Como primera cosa, ponga a hervir agua para los tallarines. Pique la cebolla, el tomate y el pimentón en brunoise (cuadraditos chicos) y si no lo ha hecho, desmenuce la pechuga de pollo o corte los champiñones en rodajas.


A continuación, haga los tallarines de acuerdo a las instrucciones del paquete.

En el intertanto haremos nuestra salsa. En un sartén y con un poco de aceite, fría el ajo y la cebolla. Salpimente.


Una vez que se dore, agregue el pimentón, revuelva y fría hasta que ablande.



Luego, añada el tomate y rectifique la sal. Deje al fuego un par de minutos para que el tomate suelte el jugo.




Añada el pollo desmenuzado, la albahaca picada y revuelva. Deje en el fuego un minuto durante el cual, puede colar los tallarines. (Mi consejo para que los tallarines queden de rechupete es echarles un poquito de margarina una vez colados).

Ahora viene lo bueno. Póngale wendy con el ají, a gusto. A algunos nos gusta más picante a lo mero macho y hay otra gente que es más nenita. Cosa de gustos. No se olvide de rectificar la sal.


Retire del fuego, agregue la crema y revuelva. Si espesa mucho simplemente agregue un poquito de agua hirviendo.



Sirva los tallarines con nuestra salsa y agregue queso rallado si gusta.



¡A disfrutar!


Deje su comentario, pregunta, consulta sugerencia, crítica o chuchada por favor. Cualquier feedback se agradece :)



*Lo de la señora que le ponía el gorro no era parte de la historia original, pero lo agregué yo solo porque me parecía necesaria la desgracia extra para exacerbar el sentimiento de desazón del hombre en su situación miserable.

sábado, 9 de marzo de 2013

Opiparísimo


opíparo, ra.

(Del lat. opipărus).
1. adj. Dicho de un banquete, de una comida, etc.: Copiosos y espléndidos.



No es una palabra común, pero si muy chistosa y medio cacofónica.
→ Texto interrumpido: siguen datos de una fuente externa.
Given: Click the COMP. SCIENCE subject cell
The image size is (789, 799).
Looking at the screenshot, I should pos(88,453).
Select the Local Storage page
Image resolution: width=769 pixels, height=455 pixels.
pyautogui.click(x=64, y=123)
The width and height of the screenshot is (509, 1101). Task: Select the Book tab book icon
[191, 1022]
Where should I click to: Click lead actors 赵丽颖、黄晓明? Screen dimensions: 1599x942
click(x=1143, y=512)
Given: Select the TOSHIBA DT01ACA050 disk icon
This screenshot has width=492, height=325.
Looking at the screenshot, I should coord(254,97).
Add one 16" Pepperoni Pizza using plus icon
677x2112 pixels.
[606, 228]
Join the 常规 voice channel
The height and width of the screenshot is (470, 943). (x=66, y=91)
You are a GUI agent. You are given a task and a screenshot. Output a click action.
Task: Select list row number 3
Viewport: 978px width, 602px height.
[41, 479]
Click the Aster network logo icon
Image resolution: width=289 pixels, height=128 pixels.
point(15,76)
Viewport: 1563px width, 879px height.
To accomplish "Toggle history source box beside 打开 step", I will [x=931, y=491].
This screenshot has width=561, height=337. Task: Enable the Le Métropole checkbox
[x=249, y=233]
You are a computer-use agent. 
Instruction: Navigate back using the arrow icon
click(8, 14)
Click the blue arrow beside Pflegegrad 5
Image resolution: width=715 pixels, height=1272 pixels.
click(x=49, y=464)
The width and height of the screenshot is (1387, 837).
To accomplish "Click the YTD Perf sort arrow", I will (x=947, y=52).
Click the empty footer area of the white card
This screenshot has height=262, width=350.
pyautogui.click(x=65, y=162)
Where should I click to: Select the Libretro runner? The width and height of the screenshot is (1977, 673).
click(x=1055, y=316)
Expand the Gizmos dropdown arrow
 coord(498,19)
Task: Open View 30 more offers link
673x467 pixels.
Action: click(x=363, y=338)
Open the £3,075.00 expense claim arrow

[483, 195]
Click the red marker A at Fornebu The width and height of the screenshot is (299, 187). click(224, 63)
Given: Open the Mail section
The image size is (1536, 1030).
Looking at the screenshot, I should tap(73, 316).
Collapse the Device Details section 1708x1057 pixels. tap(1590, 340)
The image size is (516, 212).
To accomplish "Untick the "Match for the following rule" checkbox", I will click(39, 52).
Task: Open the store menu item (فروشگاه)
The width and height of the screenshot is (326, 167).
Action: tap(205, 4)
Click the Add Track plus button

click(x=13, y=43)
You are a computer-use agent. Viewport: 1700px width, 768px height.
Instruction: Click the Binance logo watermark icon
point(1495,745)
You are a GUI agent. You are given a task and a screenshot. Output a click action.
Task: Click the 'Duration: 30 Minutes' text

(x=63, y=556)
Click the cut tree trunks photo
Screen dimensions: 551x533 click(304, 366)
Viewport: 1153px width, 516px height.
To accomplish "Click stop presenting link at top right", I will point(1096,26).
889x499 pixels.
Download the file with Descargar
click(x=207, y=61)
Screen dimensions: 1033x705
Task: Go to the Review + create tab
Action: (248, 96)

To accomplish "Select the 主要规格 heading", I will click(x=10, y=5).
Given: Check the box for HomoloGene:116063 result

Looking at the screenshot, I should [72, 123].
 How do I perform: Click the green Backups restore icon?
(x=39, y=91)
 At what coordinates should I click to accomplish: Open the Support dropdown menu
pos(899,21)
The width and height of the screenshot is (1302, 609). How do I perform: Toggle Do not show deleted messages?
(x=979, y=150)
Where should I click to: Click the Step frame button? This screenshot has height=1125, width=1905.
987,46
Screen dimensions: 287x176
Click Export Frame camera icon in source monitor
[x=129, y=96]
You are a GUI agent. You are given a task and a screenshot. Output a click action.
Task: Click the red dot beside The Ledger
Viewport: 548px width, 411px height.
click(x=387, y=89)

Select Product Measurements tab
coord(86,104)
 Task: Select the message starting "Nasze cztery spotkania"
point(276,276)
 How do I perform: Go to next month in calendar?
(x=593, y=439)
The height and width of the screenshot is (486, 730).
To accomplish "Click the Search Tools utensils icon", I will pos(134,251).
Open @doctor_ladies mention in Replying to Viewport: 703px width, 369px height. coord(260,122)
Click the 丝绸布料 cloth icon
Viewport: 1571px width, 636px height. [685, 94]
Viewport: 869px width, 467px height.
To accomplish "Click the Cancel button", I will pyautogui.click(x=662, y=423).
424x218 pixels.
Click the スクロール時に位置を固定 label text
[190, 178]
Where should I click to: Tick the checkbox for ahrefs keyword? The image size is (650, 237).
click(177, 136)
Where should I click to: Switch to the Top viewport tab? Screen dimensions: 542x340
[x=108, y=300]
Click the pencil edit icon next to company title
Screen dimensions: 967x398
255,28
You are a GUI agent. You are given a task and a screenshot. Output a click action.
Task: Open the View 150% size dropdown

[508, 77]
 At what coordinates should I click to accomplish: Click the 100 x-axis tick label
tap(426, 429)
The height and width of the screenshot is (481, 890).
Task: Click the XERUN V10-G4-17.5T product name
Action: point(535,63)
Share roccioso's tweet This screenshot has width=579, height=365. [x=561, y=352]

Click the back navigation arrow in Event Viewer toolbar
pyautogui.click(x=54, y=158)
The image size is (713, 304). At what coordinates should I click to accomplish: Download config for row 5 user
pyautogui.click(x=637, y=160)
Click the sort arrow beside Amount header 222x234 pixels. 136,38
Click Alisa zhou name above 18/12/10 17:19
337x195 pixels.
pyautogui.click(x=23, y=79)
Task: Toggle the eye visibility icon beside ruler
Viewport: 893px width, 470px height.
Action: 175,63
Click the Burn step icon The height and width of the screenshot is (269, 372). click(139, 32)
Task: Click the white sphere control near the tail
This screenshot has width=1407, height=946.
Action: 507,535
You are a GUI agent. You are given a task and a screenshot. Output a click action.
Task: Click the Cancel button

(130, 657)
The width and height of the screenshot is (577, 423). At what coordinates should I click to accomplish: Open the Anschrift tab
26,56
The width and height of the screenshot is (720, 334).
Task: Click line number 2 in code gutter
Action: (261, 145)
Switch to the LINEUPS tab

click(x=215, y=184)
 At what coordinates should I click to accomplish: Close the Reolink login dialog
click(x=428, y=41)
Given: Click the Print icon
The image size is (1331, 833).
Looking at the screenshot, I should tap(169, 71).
Ese es el nombre de este blog que comienzo a escribir con la idea de documentar mis preparaciones en la cocina. Para "inmortalizar mi obra", como diría algún engrupido. Es que el "arte culinario" conlleva una intervención que en otras manifestaciones artísticas sería "anti" o destructivo: la obra desaparece. Y a pesar de que la idea de algo que cuesta tanto esfuerzo hacer y que perdura tan poco supone cierto romanticismo, yo soy más bien de ideas prácticas; si voy a hacer algo que me significa trabajo, mejor dejo testimonio de ello, ¿no creen? 



En la foto, crema de tomates y bruschetta de tomate cherry

(¿Cómo no iba a citar a la RAE en mi primera entrada? ¡Era justo y necesario!)